• _What the task requires_: Output every entry exactly as given.

-- Opening Marker --

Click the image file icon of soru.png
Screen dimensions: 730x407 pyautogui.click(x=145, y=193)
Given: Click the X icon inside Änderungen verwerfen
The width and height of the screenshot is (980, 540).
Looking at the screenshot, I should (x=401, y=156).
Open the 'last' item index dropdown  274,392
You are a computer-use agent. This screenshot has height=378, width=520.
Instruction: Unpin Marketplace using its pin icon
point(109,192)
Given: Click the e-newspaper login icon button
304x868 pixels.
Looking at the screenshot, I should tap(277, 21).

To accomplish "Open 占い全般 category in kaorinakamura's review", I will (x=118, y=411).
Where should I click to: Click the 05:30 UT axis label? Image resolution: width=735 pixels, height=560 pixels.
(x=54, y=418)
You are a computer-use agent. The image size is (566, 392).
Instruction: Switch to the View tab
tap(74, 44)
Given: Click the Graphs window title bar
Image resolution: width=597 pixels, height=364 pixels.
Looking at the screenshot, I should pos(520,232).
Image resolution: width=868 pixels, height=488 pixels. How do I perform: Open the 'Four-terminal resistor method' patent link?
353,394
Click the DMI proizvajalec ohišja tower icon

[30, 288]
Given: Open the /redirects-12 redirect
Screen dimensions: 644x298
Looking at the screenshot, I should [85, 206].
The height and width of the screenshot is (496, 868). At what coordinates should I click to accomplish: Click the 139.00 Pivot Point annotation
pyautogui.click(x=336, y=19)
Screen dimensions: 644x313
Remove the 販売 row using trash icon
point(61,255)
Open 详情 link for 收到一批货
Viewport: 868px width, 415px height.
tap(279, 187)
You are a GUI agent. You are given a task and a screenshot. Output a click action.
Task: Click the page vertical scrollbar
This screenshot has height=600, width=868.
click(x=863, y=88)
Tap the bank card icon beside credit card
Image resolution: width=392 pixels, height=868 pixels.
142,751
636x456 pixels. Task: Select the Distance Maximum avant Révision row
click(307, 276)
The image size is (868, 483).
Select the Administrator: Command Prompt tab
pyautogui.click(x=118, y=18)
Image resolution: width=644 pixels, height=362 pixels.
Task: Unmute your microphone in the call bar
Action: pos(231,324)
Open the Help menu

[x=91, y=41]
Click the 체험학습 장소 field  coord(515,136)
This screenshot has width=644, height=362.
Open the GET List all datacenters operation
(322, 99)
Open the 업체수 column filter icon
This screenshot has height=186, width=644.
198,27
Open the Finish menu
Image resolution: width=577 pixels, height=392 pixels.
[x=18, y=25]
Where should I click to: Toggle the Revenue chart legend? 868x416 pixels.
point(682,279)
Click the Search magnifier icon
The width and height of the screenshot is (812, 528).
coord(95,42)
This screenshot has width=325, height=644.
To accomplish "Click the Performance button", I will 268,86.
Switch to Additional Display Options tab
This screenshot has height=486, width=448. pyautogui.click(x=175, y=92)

-- Closing Marker --

• _Output below_:
Click the image file icon of soru.png
Screen dimensions: 730x407 pyautogui.click(x=145, y=193)
Given: Click the X icon inside Änderungen verwerfen
The width and height of the screenshot is (980, 540).
Looking at the screenshot, I should (x=401, y=156).
Open the 'last' item index dropdown  274,392
You are a computer-use agent. This screenshot has height=378, width=520.
Instruction: Unpin Marketplace using its pin icon
point(109,192)
Given: Click the e-newspaper login icon button
304x868 pixels.
Looking at the screenshot, I should tap(277, 21).

To accomplish "Open 占い全般 category in kaorinakamura's review", I will (x=118, y=411).
Where should I click to: Click the 05:30 UT axis label? Image resolution: width=735 pixels, height=560 pixels.
(x=54, y=418)
You are a computer-use agent. The image size is (566, 392).
Instruction: Switch to the View tab
tap(74, 44)
Given: Click the Graphs window title bar
Image resolution: width=597 pixels, height=364 pixels.
Looking at the screenshot, I should pos(520,232).
Image resolution: width=868 pixels, height=488 pixels. How do I perform: Open the 'Four-terminal resistor method' patent link?
353,394
Click the DMI proizvajalec ohišja tower icon

[30, 288]
Given: Open the /redirects-12 redirect
Screen dimensions: 644x298
Looking at the screenshot, I should [85, 206].
The height and width of the screenshot is (496, 868). At what coordinates should I click to accomplish: Click the 139.00 Pivot Point annotation
pyautogui.click(x=336, y=19)
Screen dimensions: 644x313
Remove the 販売 row using trash icon
point(61,255)
Open 详情 link for 收到一批货
Viewport: 868px width, 415px height.
tap(279, 187)
You are a GUI agent. You are given a task and a screenshot. Output a click action.
Task: Click the page vertical scrollbar
This screenshot has height=600, width=868.
click(x=863, y=88)
Tap the bank card icon beside credit card
Image resolution: width=392 pixels, height=868 pixels.
142,751
636x456 pixels. Task: Select the Distance Maximum avant Révision row
click(307, 276)
The image size is (868, 483).
Select the Administrator: Command Prompt tab
pyautogui.click(x=118, y=18)
Image resolution: width=644 pixels, height=362 pixels.
Task: Unmute your microphone in the call bar
Action: pos(231,324)
Open the Help menu

[x=91, y=41]
Click the 체험학습 장소 field  coord(515,136)
This screenshot has width=644, height=362.
Open the GET List all datacenters operation
(322, 99)
Open the 업체수 column filter icon
This screenshot has height=186, width=644.
198,27
Open the Finish menu
Image resolution: width=577 pixels, height=392 pixels.
[x=18, y=25]
Where should I click to: Toggle the Revenue chart legend? 868x416 pixels.
point(682,279)
Click the Search magnifier icon
The width and height of the screenshot is (812, 528).
coord(95,42)
This screenshot has width=325, height=644.
To accomplish "Click the Performance button", I will 268,86.
Switch to Additional Display Options tab
This screenshot has height=486, width=448. pyautogui.click(x=175, y=92)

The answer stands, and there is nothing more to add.